Premium
Central Nervous System Receptors Involved in Mediating the Inhibitory Action of Neuropeptide Y on Luteinizing Hormone Secretion in the Male Rhesus Monkey ( Macaca mulatta )
Author(s) -
Shahab M.,
Balasubramaniam A.,
Sahu A.,
Plant T. M.
Publication year - 2003
Publication title -
journal of neuroendocrinology
Language(s) - English
Resource type - Journals
SCImago Journal Rank - 1.062
H-Index - 116
eISSN - 1365-2826
pISSN - 0953-8194
DOI - 10.1046/j.1365-2826.2003.01085.x
Subject(s) - medicine , endocrinology , neuropeptide y receptor , agonist , hypothalamus , biology , luteinizing hormone , receptor , gonadotropin releasing hormone , neuropeptide , hormone
An earlier finding that gonadotropin‐releasing hormone (GnRH) secretion may be triggered prematurely in the juvenile male monkey by central administration of 1229U91, a Y1 receptor antagonist, contributed to our current hypothesis that neuropeptide Y (NPY) is a major component of the brake that holds pulsatile GnRH release in check during prepubertal development in primates.

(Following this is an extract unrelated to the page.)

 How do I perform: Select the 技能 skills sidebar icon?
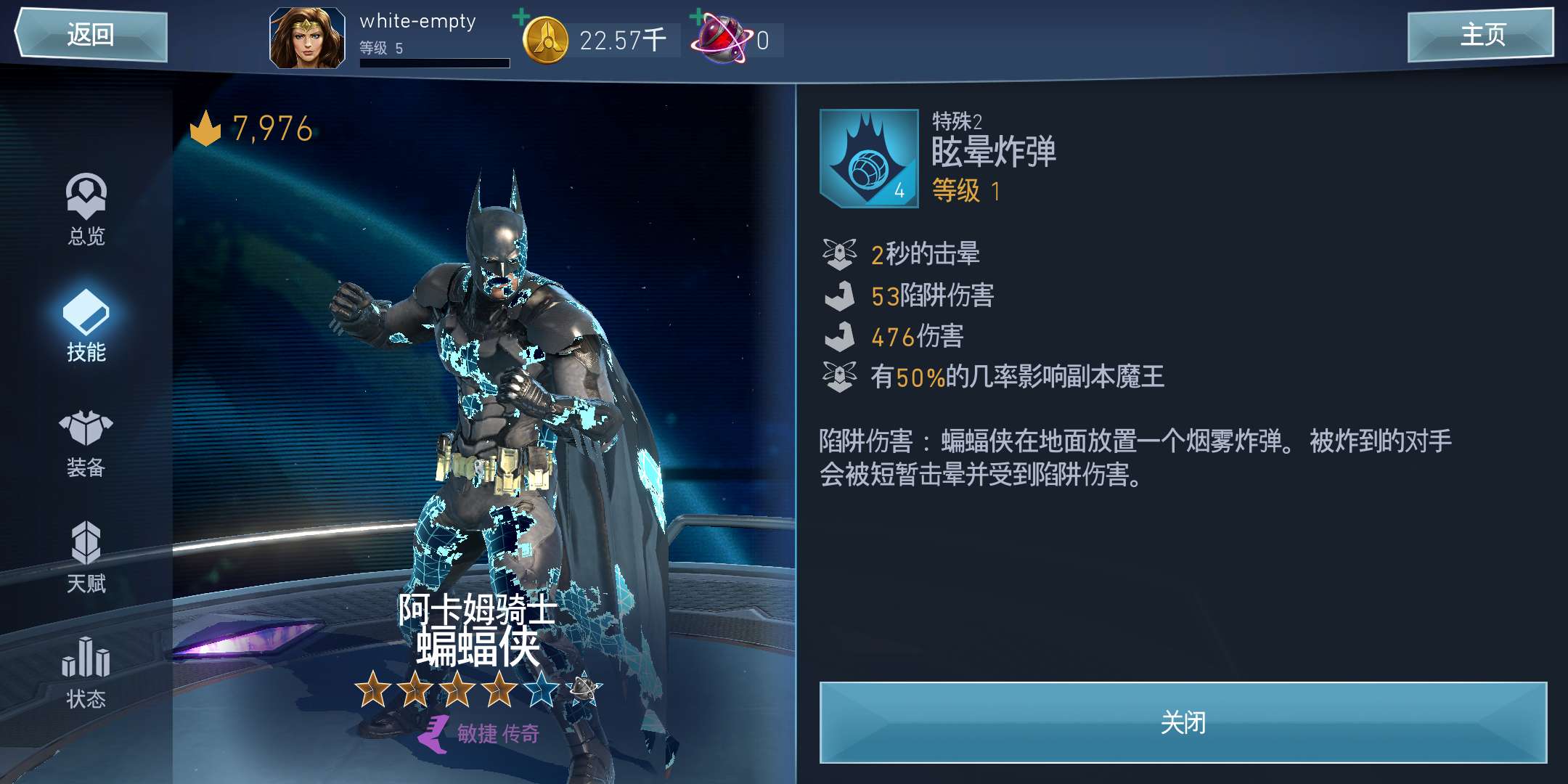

However, 1229U91 is also a Y4 receptor agonist, and the present study was conducted to further examine the role of the Y1 receptor in mediating the putative inhibitory action of NPY on GnRH release. Agonadal juvenile and postpubertal male monkeys were implanted with i.v. and i.c.v. cannulae to gain continuous access to the venous and cerebroventricular circulations without sedation. Luteinizing hormone (LH) secretion was measured to provide an indirect index of GnRH release. The specific Y1 antagonists, VD‐11 (476 µg; n = 4) and isopropyl 3‐chloro‐5‐[1‐({6‐[2‐(5‐ethyl‐4‐methyl‐1,3‐thiazol‐2‐yl)ethyl]‐4‐morpholin‐4‐ylpyridin‐2‐yl}amino)ethyl]phenylcarbamate (Compound A, 300 µg; n = 4), did not mimic the stimulatory action of 1229U91 on GnRH secretion in the juvenile male monkey. Additionally, neither NPY (200 µg; n = 2), a general Y receptor agonist, nor rPP (100 µg; n = 4), a Y4 agonist, mimicked the action of 1229U91 in stimulating GnRH release. Moreover, previous exposure of the hypothalamus of juvenile monkeys (n = 5) to NPY (660 µg) failed to block 1229U91‐induced (200 µg) GnRH release. However, the action of NPY (364 µg) in inhibiting GnRH release postpubertally was attenuated by 1229U91 (300 µg). We conclude that, although the action of exogenous NPY to suppress GnRH release from the postpubertal hypothalamus appears to be mediated, at least in part, by the Y1 receptor, the existence of a Y1 receptor pathway inhibitory to GnRH release in the prepubertal hypothalamus remains to be substantiated.